§ What is being asked
Please give back word for word the lines of the material below between the line containing "Choose the tree brush labeled 1266" and the line containing "Task: Click the Web", inclusive.

§ Given data

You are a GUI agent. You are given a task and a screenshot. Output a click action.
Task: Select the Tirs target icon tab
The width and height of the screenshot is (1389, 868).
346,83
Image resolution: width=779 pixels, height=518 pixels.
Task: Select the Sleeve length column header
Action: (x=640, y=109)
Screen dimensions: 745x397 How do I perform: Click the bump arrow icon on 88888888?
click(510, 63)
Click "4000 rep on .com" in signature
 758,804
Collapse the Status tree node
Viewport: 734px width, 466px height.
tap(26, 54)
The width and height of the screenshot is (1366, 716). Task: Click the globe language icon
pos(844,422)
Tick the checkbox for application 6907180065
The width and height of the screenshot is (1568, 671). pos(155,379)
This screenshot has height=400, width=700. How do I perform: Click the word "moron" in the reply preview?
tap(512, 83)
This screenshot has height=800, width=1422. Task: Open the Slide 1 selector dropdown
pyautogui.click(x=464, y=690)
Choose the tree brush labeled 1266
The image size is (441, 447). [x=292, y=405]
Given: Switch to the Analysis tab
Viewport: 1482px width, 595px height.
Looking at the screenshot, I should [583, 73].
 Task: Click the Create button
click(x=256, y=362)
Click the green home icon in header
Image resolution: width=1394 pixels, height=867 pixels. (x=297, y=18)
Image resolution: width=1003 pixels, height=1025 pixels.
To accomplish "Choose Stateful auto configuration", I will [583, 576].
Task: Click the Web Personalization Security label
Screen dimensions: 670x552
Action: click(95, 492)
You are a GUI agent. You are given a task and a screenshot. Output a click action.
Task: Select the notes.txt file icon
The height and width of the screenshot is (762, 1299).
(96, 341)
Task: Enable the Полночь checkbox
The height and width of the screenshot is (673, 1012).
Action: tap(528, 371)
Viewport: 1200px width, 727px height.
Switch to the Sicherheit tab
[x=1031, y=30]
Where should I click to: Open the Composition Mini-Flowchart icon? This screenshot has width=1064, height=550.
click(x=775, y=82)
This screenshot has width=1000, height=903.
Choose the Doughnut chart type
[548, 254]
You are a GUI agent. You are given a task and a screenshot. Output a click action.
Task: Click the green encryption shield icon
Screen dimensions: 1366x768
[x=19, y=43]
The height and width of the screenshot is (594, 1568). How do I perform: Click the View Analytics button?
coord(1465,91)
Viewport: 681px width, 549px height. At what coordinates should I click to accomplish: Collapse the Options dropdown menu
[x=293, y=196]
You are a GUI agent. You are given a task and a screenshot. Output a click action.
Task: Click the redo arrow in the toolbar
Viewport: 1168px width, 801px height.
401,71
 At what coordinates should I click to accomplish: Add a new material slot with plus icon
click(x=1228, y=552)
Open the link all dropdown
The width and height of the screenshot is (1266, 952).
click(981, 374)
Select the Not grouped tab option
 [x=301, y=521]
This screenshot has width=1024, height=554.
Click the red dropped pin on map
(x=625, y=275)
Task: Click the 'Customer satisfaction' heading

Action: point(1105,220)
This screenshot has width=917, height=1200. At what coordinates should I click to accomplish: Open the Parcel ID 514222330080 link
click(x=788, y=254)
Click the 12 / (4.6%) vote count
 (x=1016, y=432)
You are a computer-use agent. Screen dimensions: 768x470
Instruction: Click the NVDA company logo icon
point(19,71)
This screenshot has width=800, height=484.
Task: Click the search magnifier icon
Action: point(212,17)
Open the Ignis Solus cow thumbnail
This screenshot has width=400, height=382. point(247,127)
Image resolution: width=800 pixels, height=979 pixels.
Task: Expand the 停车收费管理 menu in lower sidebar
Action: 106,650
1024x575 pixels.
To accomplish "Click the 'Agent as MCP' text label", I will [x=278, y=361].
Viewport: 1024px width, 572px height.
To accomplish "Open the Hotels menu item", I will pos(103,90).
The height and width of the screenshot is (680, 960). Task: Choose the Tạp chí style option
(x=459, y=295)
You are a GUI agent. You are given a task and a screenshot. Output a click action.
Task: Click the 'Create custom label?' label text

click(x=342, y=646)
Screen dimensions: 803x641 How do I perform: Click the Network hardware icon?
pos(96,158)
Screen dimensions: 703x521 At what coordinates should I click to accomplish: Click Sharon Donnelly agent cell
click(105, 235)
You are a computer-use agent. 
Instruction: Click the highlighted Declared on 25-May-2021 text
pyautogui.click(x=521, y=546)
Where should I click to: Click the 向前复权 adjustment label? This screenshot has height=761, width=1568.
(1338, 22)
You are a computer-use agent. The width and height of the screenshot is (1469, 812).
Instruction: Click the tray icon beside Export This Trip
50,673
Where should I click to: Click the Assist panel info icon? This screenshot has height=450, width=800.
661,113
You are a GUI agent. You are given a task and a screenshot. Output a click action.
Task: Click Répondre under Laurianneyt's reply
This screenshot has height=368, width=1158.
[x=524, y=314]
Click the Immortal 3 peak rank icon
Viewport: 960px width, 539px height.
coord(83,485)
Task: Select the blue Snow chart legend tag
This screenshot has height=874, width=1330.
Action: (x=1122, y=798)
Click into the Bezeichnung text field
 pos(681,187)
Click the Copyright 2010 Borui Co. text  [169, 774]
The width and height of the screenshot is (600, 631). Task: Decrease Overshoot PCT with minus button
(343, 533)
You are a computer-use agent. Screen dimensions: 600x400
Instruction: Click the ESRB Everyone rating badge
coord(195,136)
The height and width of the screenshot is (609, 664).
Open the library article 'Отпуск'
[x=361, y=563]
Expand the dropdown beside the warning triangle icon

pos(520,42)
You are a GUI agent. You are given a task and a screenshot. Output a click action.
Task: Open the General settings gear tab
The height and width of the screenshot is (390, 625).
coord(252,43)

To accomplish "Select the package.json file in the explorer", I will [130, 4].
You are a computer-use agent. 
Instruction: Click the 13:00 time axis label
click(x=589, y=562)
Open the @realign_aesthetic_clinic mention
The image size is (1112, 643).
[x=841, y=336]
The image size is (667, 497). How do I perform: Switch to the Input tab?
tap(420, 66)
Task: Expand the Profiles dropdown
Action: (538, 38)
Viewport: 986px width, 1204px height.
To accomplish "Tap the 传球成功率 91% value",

§ Response to the exercise
Choose the tree brush labeled 1266
The image size is (441, 447). [x=292, y=405]
Given: Switch to the Analysis tab
Viewport: 1482px width, 595px height.
Looking at the screenshot, I should [583, 73].
 Task: Click the Create button
click(x=256, y=362)
Click the green home icon in header
Image resolution: width=1394 pixels, height=867 pixels. (x=297, y=18)
Image resolution: width=1003 pixels, height=1025 pixels.
To accomplish "Choose Stateful auto configuration", I will [583, 576].
Task: Click the Web Personalization Security label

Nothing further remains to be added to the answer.